___ Text shown ___

The Corner

Politics & Policy

Canadian Push for Medical Schools to Teach Euthanasia

You knew it would come to this. The push is on in Canada to persuade medical schools to teach students how to euthanize patients — that is, to commit homicide — known euphemistically as medical assistance in dying (MAID). Now, the Canadian Medical Educational Journal lists several suggestions on how to persuade medical schools to include lethal injection training in the curricula. From the study:

We identified numerous change driving and change restraining influences that impacted the inclusion of MAID topics in health sciences curricula. MAID inclusion into health sciences curricula may be aided by the use of faculty development modules to support knowledge attainment and reconciliation of personal beliefs. MAID entry-level competencies and inclusion of MAID in accreditation standards would support informed curricular placement, including the years and courses for content inclusion and leveling of student competencies.

Furthermore, MAID specific course objectives in courses would assist the consistency of MAID inclusion. It is essential to identify the forces impacting MAID content inclusion in curricula, so the drivers of change can be capitalized, and the “inertial constraints” are recognized and mitigated to move health sciences curriculum into an era of MAID as a legally available care option.

When the Canadian Supreme Court imposed a nationwide right to euthanasia on Canada, I thought that the medical community would fight back and that only a few bottom feeders would participate. But to my great shock, the medical and nursing associations have been the law’s greatest boosters and most enthusiastic proponents for expanding eligibility. This “study,” really an advocacy document, is just the latest case in point.

Think about this, too. Time that would otherwise be spent on teaching new doctors how to treat, heal, palliate, counsel, and diagnose serious medical maladies will instead be refocused on teaching them how to kill patients. Moreover, professors will be expected to convince students that killing the sick and disabled is proper and ethical practice. It is a subversion of everything that medical school should be about.

Finally, brilliant and talented would-be doctors may well decide to pursue a different career because being a doctor could now require them to lethally inject patients. I know that would stop me.

It’s all so disheartening. Euthanasia corrupts everything it touches.

___ Supplied material ___

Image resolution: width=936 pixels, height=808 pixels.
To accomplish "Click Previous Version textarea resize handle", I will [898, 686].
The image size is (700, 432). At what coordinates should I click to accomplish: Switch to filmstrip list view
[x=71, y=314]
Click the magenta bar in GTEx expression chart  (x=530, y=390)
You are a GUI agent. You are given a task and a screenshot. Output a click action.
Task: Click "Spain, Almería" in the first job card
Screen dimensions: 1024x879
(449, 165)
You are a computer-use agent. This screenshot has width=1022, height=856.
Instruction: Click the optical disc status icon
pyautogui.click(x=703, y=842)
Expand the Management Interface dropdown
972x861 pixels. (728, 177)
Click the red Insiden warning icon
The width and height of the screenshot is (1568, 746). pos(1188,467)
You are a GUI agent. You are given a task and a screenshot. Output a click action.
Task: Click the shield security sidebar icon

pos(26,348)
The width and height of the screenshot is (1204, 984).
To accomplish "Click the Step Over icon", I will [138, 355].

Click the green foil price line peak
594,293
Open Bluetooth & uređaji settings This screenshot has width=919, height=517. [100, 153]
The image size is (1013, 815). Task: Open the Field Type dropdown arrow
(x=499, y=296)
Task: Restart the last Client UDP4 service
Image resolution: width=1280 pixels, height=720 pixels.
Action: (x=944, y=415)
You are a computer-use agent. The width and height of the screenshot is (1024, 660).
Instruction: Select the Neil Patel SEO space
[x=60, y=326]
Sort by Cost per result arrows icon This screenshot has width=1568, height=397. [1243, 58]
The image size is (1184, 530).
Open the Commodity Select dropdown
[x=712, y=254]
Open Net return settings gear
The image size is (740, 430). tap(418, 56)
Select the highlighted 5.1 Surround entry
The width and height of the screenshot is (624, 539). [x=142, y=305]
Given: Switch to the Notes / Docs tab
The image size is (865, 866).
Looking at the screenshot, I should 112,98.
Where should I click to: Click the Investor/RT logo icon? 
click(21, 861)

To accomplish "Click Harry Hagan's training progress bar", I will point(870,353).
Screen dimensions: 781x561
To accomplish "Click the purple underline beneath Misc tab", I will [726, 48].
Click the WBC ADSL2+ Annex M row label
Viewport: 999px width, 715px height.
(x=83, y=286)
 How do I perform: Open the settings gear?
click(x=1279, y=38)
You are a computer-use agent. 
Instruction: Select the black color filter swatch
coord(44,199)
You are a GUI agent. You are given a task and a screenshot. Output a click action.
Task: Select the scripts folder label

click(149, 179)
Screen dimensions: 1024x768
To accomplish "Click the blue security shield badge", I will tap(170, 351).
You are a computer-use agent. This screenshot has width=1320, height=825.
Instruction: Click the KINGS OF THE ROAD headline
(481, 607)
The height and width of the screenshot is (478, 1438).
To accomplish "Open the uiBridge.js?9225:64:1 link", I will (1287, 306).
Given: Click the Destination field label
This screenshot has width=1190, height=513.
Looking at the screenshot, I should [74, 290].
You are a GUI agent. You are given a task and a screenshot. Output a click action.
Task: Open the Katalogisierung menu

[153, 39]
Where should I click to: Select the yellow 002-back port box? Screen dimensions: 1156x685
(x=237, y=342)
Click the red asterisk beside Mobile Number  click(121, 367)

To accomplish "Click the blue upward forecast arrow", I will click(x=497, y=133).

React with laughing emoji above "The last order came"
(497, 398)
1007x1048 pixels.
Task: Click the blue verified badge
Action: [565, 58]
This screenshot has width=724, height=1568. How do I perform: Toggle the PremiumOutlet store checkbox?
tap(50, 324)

___

Exercise goal
According to the article on teaching euthanasia in Canadian medical schools, which journal lists suggestions for persuading medical schools to include lethal injection training? The rows have no connection to the text.

Task response
The Canadian Medical Educational Journal